MW: Do you get any pushback on the climate footprint of the trucks themselves?
Yu: We are looking into electric vehicles as part of our fleet. If people are very serious about electrifying the grid and completely moving away from fossil fuel vehicles, then they must think about charging in remote areas, too. So, add the chargers, and charge the reactor trucks using the nuclear power that the reactor itself creates. Very circular.
A Small Modular Reactor (SMR) — technology that fits on the back of a flatbed semi-truck. ZEUS features a fully solid core, removing heat through thermal conduction, eliminating the need for coolant and pumps.
NANO
MW: What about labor? Who runs the little reactor? Is it all software? Are you training people at the reactor site?
Yu: The labor to maintain the reactor is almost nothing. I mean, we’re not going to do this, but technically you could have nobody there. We will have people there and they will be NANO personnel who will install and operate this. We’ve identified that the best business model will involve a central hub where all the behaviors and transient behaviors of the reactor can be monitored at all times by a centralized group that operates everything.
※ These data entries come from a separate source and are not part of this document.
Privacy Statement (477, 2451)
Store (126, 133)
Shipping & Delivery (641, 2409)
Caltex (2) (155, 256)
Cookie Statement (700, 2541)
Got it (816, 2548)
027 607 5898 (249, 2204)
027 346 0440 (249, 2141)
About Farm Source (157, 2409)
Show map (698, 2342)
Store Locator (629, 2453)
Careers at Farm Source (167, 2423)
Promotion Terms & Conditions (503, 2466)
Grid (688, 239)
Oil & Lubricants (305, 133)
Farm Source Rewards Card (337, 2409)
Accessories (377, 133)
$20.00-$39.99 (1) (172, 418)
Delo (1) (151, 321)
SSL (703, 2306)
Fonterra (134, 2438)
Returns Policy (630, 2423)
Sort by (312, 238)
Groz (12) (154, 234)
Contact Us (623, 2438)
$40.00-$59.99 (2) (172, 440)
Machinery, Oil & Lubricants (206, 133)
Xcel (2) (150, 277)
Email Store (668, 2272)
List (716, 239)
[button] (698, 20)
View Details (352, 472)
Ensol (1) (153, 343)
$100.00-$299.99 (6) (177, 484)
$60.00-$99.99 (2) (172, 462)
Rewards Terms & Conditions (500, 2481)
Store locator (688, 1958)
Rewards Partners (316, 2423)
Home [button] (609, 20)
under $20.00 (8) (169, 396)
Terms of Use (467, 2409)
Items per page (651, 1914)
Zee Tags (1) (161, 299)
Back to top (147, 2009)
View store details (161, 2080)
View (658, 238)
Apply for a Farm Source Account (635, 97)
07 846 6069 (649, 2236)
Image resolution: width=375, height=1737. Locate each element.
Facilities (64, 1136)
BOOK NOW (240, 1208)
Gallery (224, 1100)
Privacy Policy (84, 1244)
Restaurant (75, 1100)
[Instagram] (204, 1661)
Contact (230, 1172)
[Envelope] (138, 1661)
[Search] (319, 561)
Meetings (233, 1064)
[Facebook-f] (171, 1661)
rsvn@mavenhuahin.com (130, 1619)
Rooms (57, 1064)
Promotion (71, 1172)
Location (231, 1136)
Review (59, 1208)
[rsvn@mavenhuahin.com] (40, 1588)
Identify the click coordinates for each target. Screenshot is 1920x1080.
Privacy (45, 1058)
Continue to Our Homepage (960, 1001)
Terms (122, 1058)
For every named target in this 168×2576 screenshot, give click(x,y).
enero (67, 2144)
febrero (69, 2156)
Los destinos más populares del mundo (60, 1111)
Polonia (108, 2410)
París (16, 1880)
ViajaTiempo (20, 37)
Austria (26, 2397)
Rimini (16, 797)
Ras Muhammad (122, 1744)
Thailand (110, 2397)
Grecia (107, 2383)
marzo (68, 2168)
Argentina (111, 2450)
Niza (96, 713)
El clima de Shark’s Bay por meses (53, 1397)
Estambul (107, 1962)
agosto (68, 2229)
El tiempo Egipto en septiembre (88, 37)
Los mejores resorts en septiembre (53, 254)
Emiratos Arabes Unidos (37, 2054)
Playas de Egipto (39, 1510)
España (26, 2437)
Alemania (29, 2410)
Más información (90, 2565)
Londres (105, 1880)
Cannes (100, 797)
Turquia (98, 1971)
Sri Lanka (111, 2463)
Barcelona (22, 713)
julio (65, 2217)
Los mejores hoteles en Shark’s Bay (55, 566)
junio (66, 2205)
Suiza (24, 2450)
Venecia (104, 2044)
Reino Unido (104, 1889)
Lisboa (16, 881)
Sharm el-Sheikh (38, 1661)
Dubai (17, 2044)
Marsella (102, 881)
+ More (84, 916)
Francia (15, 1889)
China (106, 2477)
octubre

MW: Are we able to talk about cost to the customer at this point in development? Say compared to a traditional plant even?
Walker: We do know those sort of numbers on a manufacturing basis, but what the price of the final reactor will be has not been properly modeled yet. We’ve got an idea of the costs, the raw material costs, labor, but there’s going to be additional capital costs that need to be incorporated into that, as well as operational.
Yu: Let’s just say you can’t buy one for $10 million right now. Hopefully in the future.
MW: But surely, means for financing — bond issuance or whatever — or promoting the subsidies to your customers. You’ve thought of customers having the means to buy…
Yu: I’m not at all worried about that. Maybe a certain customer leases our reactors, a 10-year contract and the price you pay is per megawatt. There could be several ways in.
I don’t think we can emphasize enough the motivation to make costs and availability work. Think of the opportunities in Africa, portable reactors for a whole continent operating this long without even nationwide electrical grids. Think of spotty U.S. coverage and vulnerabilities that need an answer.
Capitol Hill is on our side. I’d argue Hollywood is on our side. And, as our reactor names tell you, Norse gods are on our side.